* **Exercise details**: Pick out every line in the data below that contains the string "navigation", and copy each one. Case counts.

* **Pointing records for text and elements**:

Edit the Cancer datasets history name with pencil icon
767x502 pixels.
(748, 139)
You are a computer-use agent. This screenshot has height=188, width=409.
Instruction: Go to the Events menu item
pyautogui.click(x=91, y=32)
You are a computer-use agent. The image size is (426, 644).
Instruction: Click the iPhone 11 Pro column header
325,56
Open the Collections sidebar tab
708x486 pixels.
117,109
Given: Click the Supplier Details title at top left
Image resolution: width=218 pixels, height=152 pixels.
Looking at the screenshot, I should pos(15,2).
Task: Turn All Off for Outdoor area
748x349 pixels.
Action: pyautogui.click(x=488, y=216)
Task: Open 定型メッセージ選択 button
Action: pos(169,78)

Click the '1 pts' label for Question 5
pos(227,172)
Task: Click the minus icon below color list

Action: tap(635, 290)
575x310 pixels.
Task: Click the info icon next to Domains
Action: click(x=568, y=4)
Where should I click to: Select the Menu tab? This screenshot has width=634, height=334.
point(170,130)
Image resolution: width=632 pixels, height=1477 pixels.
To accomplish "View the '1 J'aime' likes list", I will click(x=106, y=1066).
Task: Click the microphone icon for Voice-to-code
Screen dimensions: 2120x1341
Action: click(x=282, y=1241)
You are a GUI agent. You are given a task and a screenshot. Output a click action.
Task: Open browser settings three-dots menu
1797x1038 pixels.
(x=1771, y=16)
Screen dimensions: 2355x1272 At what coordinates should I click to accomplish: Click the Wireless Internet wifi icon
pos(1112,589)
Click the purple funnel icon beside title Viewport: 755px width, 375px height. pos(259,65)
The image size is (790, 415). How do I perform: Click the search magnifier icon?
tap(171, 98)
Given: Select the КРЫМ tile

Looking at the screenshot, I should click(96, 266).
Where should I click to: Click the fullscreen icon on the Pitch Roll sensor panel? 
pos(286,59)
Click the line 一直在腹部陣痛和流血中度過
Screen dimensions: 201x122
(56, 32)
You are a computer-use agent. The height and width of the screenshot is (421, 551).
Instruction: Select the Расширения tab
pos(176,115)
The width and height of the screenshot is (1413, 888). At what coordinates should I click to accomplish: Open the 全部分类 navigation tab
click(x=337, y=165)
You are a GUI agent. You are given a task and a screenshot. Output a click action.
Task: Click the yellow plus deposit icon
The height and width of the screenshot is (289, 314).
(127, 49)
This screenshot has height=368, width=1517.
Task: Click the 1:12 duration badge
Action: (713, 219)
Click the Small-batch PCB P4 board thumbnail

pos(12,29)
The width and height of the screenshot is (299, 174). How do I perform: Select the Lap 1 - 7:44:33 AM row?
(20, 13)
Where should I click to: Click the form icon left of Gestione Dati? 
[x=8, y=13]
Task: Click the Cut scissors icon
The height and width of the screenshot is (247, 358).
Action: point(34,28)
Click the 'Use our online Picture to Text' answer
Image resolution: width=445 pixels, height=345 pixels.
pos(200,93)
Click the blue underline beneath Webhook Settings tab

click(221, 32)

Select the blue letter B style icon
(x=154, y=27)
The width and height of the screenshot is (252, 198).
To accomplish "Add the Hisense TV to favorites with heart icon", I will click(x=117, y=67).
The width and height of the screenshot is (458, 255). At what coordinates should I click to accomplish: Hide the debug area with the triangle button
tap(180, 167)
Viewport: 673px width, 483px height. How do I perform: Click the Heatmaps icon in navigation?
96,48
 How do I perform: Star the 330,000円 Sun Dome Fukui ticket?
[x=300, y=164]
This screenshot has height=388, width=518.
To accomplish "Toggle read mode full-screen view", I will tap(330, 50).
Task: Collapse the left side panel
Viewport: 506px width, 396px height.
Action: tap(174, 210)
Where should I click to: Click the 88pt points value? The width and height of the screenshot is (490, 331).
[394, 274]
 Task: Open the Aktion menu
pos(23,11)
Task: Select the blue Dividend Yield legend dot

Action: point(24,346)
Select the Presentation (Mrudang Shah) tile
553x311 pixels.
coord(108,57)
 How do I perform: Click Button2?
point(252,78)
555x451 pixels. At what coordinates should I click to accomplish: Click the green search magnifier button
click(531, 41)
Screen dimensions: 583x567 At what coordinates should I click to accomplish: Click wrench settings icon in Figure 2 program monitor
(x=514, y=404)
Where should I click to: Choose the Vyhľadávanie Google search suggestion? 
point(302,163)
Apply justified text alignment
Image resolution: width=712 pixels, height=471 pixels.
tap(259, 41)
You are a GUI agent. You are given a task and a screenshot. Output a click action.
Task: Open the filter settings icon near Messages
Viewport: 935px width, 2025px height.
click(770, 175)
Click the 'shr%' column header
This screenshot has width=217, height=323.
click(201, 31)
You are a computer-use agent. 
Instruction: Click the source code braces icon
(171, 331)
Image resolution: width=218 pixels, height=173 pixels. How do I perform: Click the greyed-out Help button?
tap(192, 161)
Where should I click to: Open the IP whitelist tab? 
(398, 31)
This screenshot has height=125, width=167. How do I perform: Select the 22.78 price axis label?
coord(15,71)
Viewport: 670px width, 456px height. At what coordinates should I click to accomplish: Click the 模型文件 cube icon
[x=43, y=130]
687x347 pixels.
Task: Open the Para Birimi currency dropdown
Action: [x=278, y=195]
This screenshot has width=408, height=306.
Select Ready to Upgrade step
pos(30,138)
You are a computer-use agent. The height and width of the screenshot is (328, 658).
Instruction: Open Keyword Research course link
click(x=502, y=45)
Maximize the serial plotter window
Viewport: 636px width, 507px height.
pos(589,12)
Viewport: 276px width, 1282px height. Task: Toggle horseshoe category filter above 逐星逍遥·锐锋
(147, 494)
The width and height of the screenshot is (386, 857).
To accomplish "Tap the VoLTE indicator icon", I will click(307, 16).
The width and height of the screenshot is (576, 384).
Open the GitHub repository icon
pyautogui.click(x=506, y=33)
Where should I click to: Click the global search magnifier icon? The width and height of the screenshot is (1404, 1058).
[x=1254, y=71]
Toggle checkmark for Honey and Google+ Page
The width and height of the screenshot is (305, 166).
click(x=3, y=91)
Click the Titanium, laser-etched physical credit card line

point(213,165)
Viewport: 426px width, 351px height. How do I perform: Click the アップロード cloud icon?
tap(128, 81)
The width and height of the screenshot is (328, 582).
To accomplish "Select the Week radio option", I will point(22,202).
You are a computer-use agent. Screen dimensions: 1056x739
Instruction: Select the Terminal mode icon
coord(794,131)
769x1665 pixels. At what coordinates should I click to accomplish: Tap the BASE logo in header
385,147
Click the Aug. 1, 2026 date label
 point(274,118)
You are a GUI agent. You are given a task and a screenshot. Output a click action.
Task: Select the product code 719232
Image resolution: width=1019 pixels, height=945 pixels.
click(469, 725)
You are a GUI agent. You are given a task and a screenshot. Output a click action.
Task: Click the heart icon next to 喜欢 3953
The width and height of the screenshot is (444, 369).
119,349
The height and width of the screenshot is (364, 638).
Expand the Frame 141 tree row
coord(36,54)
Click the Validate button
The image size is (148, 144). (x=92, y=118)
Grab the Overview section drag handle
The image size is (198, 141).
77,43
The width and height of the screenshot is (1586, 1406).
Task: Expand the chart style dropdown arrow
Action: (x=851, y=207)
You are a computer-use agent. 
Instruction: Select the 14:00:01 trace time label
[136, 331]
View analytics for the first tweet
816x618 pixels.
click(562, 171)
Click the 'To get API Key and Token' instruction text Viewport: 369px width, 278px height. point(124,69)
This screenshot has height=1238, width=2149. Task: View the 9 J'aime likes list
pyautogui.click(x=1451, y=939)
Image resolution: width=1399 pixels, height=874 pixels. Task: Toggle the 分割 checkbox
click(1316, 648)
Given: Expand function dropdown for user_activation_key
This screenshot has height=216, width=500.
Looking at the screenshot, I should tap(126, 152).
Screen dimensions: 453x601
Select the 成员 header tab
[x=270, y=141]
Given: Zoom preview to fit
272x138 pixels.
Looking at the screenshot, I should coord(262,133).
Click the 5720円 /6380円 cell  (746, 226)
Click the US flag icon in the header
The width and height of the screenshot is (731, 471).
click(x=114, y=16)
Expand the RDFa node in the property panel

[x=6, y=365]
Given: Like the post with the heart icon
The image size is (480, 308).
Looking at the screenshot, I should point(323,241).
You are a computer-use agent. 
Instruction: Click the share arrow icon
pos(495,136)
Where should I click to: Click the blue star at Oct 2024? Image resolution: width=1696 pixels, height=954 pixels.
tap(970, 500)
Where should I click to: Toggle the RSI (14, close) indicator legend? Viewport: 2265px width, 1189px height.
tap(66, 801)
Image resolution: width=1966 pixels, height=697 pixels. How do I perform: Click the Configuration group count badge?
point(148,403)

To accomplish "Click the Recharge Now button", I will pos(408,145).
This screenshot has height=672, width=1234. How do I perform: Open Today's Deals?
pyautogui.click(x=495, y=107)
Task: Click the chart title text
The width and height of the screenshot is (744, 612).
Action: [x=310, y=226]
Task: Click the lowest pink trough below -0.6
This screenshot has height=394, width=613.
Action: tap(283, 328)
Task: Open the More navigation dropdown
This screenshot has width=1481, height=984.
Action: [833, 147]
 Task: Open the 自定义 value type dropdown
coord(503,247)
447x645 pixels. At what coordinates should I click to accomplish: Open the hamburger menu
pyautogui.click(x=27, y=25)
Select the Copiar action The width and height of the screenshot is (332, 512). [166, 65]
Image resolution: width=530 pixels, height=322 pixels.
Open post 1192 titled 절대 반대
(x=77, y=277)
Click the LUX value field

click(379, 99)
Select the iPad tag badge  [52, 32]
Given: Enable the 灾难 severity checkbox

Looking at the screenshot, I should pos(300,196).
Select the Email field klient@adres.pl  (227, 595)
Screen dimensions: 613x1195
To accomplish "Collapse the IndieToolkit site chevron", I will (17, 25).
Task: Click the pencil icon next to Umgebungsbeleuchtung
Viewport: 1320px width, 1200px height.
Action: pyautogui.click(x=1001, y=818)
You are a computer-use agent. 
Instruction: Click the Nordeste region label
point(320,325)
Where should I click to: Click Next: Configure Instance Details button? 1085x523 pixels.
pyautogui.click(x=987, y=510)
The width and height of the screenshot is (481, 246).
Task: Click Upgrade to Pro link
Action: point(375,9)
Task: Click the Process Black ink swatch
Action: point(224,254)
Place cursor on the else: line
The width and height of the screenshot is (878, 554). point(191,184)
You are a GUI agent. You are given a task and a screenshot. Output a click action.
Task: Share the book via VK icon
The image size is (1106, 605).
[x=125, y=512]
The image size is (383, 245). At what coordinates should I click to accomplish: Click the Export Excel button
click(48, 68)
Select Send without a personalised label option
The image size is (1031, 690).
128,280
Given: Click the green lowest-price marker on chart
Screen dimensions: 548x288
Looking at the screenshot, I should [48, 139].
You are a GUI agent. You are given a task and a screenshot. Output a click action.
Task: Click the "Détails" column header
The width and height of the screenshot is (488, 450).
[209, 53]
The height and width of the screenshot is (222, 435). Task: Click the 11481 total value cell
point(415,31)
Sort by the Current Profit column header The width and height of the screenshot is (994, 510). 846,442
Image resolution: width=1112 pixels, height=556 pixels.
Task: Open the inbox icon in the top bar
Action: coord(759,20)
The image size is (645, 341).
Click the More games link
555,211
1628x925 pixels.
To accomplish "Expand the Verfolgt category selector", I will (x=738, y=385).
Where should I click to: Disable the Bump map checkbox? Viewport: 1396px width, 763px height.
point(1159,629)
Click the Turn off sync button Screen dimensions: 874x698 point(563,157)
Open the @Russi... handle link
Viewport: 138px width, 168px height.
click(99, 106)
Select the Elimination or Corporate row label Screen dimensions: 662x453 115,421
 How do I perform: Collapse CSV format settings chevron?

* **Response**:
The width and height of the screenshot is (1413, 888). At what coordinates should I click to accomplish: Open the 全部分类 navigation tab
Viewport: 673px width, 483px height. How do I perform: Click the Heatmaps icon in navigation?
Task: Open the More navigation dropdown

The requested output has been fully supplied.